Aucun dépens ne peut être mis à la charge du canton (ATF 140 III 385 consid. 4.1).

* * * * *


PAR CES MOTIFS,
La Chambre civile :

A la forme :

Déclare irrecevable le recours interjeté le 28 mars 2025 par A______ contre l'ordonnance ORTPI/358/2025 rendue le 17 mars 2025 par le Tribunal de première instance dans la cause C/24371/2023.

Déclare recevable le recours formé par A______ pour retard injustifié.

Au fond :

L'admet.

Invite le Tribunal à statuer sans délai sur les mesures provisionnelles requises le 15 novembre 2023 par A______.

Déboute les parties de toutes autres conclusions.

Sur les frais :

Arrête les frais judiciaires du recours à 1'000 fr., les met à la charge de A______ à raison de la moitié, et à la charge du canton pour l'autre moitié.

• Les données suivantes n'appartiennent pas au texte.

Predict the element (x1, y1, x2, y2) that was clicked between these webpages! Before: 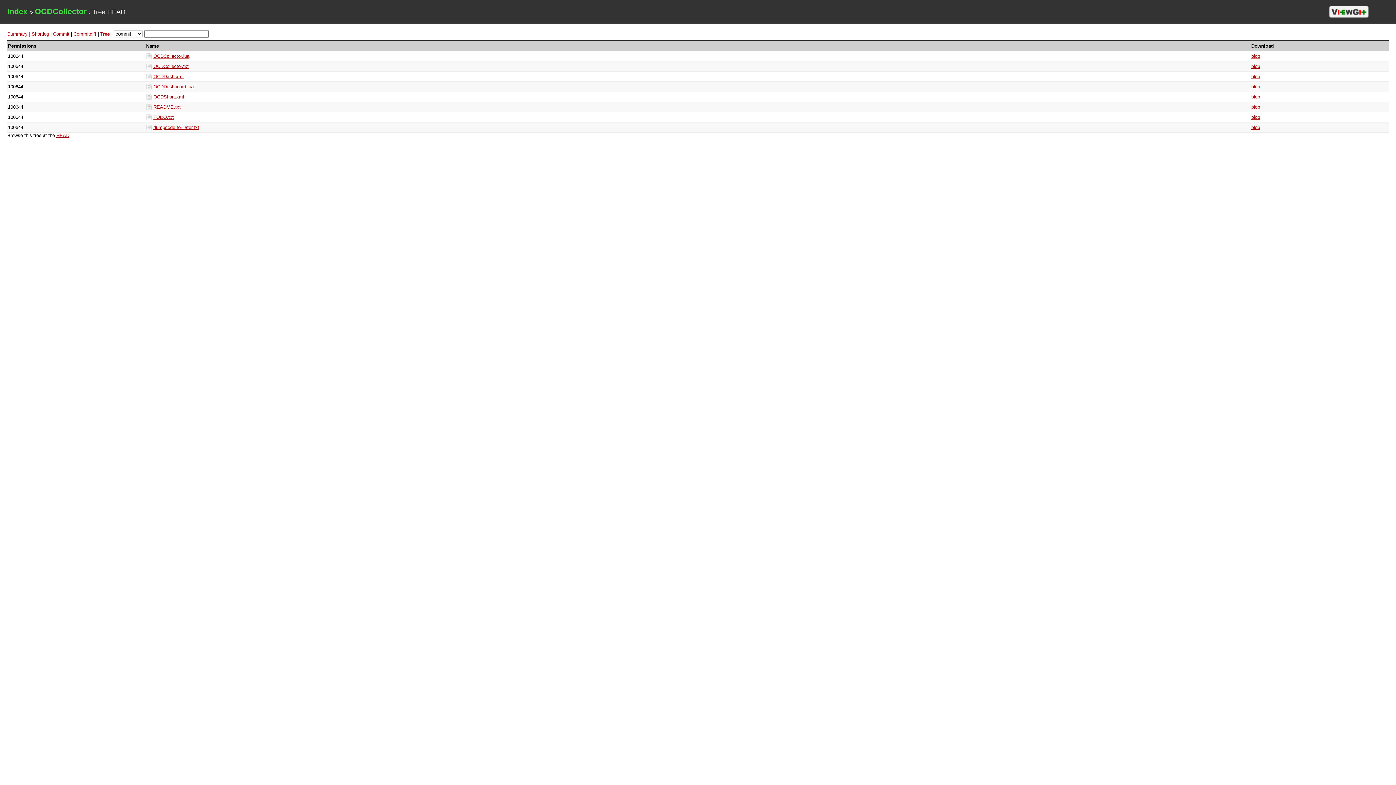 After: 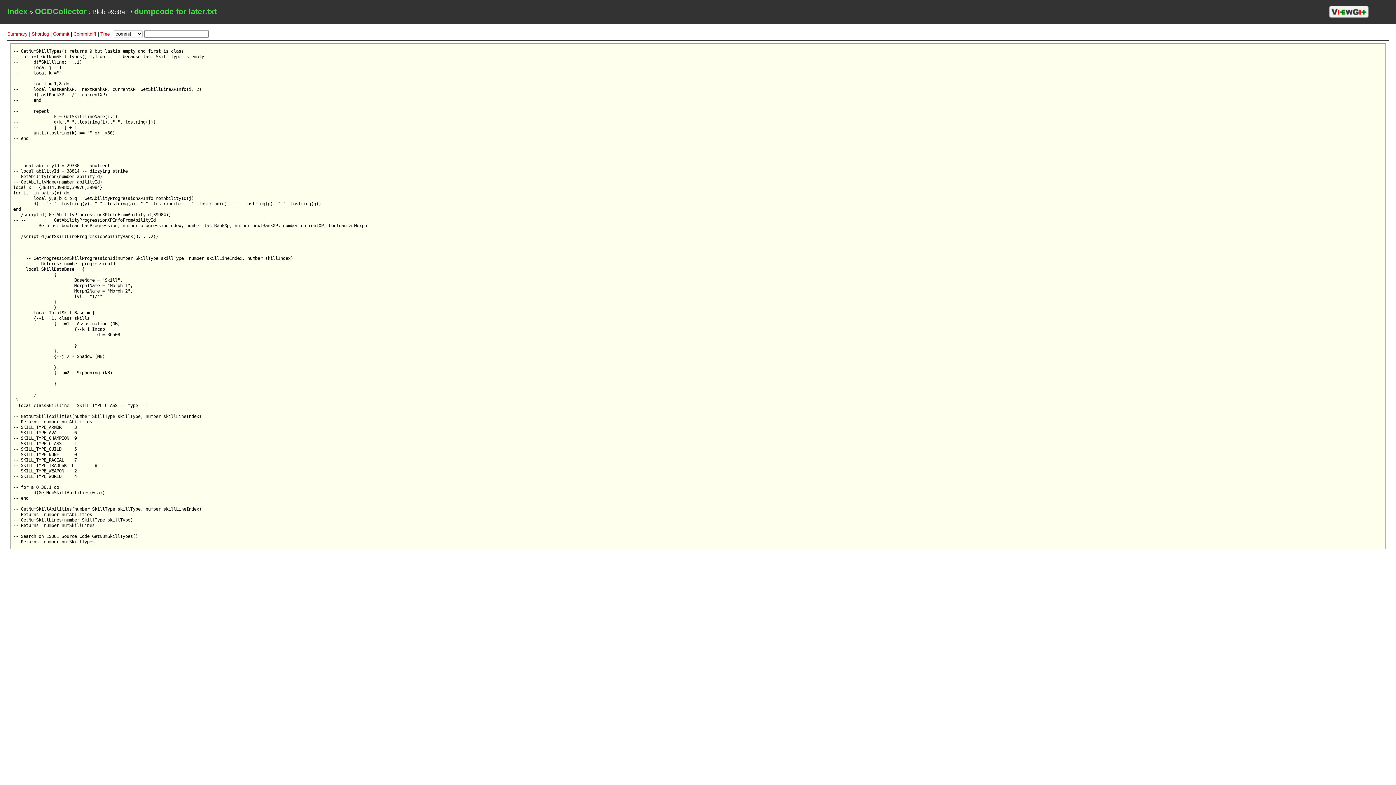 Action: label: dumpcode for later.txt bbox: (146, 124, 199, 130)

Invite les Services financiers du Pouvoir judiciaire à restituer à A______ le solde de son avance en 500 fr.

Condamne A______ à verser à B______ la somme de 500 fr. à titre de dépens de recours.

Siégeant :

Monsieur Cédric-Laurent MICHEL; président; Madame Pauline ERARD, Madame Paola CAMPOMAGNANI, juges; Madame Sophie MARTINEZ, greffière.


 

 

Indication des voies de recours :

 

Le Tribunal fédéral connaît, comme juridiction ordinaire de recours, des recours en matière civile; la qualité et les autres conditions pour interjeter recours sont déterminées par les art. 72 à 77 et 90 ss de la loi sur le Tribunal fédéral du 17 juin 2005 (LTF; RS 173.110). Il connaît également des recours constitutionnels subsidiaires; la qualité et les autres conditions pour interjeter recours sont déterminées par les
art. 113 à 119 et 90 ss LTF. Dans les deux cas, le recours motivé doit être formé dans les trente jours qui suivent la notification de l'expédition complète de l'arrêt attaqué. L'art. 119 al. 1 LTF prévoit que si une partie forme un recours ordinaire et un recours constitutionnel, elle doit déposer les deux recours dans un seul mémoire.

 

Le recours doit être adressé au Tribunal fédéral, 1000 Lausanne 14.